How are you gonna save if you have -100 after investing in SIA?
Are you banking on hopes that your STI ETF (3k) and SIA investments ($500 x 12 months x 5 years) to turn into 100k in 5 years? 33k into 100k? I don’t think so either and that is taking into consideration both are making profits in 3 folds.

Or are you taking CPF into account as part of 100k?
2600 being your salary,
I’m assuming that 20% has gone into CPF and 17% from your employer, that would be around 1.2k.
72k for CPF in 5 years and 30k from your SIA and 3k from STI ETF, yes, it’s possible to hit 100k. Once again, that’s assuming that your investments remains or goes above your principal amounts.

Hope that helps.

There seems to be a lot of focus on reaching 100k. But the journey can be different for everyone, and I am not sure if you listed everything.

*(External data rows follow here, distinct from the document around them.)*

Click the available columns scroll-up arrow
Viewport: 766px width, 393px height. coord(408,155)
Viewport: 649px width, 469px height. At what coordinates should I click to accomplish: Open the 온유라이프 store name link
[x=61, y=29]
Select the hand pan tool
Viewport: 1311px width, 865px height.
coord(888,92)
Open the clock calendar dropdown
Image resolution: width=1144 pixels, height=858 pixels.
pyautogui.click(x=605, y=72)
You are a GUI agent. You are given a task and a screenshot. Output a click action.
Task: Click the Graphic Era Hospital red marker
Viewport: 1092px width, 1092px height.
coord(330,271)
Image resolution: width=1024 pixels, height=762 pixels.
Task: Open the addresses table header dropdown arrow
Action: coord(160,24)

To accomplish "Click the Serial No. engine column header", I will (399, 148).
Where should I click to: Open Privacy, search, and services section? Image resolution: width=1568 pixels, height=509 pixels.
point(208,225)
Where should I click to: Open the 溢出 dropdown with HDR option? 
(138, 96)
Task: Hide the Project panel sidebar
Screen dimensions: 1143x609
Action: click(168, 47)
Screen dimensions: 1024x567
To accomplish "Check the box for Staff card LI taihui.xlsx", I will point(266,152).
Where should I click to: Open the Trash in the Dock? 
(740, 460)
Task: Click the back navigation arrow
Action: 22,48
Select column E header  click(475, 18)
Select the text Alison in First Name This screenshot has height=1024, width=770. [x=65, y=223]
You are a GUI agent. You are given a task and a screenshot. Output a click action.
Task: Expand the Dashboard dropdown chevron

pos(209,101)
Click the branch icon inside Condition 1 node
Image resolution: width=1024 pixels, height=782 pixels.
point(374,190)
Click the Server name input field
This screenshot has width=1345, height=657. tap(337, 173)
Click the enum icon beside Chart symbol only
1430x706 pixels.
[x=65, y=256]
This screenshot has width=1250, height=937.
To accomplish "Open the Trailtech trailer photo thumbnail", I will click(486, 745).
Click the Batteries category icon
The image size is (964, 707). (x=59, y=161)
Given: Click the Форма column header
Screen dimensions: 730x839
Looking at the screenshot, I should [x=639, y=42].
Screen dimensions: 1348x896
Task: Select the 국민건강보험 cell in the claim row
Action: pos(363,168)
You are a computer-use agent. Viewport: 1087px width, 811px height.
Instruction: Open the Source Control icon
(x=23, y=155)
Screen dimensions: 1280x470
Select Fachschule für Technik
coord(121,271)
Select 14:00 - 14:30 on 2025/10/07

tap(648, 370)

  • Have you included any tuition fee loans or outstanding credit card/other debt?

  • Based on what you listed above, your insurance is abt 25% of the take-home pay. While I don't dare to claim myself as an expert, do you know what you are buying, and can you sustain it, given how much you spend on insurance is as much as your CPF contributions?

  • If I tally up what you listed above in terms of monthly spend, it's more than your take-home pay: 700 parents + 800 own expenses + 500 SIA mthly invest + 650 insurance. Be careful, I think you should always work with a balanced cash flow that is sustainable.

  • Last question - do you have a specific reason for investing in SIA? I don't like to give investment advice that is specific to stocks, but SIA has seldom turned up in my stock pick screening. If you are able to convince yourself why it is a good investment, ok... If not... Would doing the DCA on STI be better until you know what you are buying?

If I do this from an alternative method, 100k minus your current savings of 21k = 80k or so.
Divide that by 5 years, we would need 16k per year. If I count only 500 of monthly dca, that's 6k a year.
I think in your mind, you are including some portion of the insurance, though its a bit iffy.

I think if you are confident of increasing your monthly salary to 5k or so over the next three years, while not increasing your expenses by more than 10%, you could do it.

I do think it's not too healthy to keep focusing on a 100k amount. If I would say it bluntly, you guys are forcing yourselves into some sort of wealth comparison competition, and it's not healthy. It's not good either because everyone has diff circumstances and some may not be so fortunate, and some could do more than 100k.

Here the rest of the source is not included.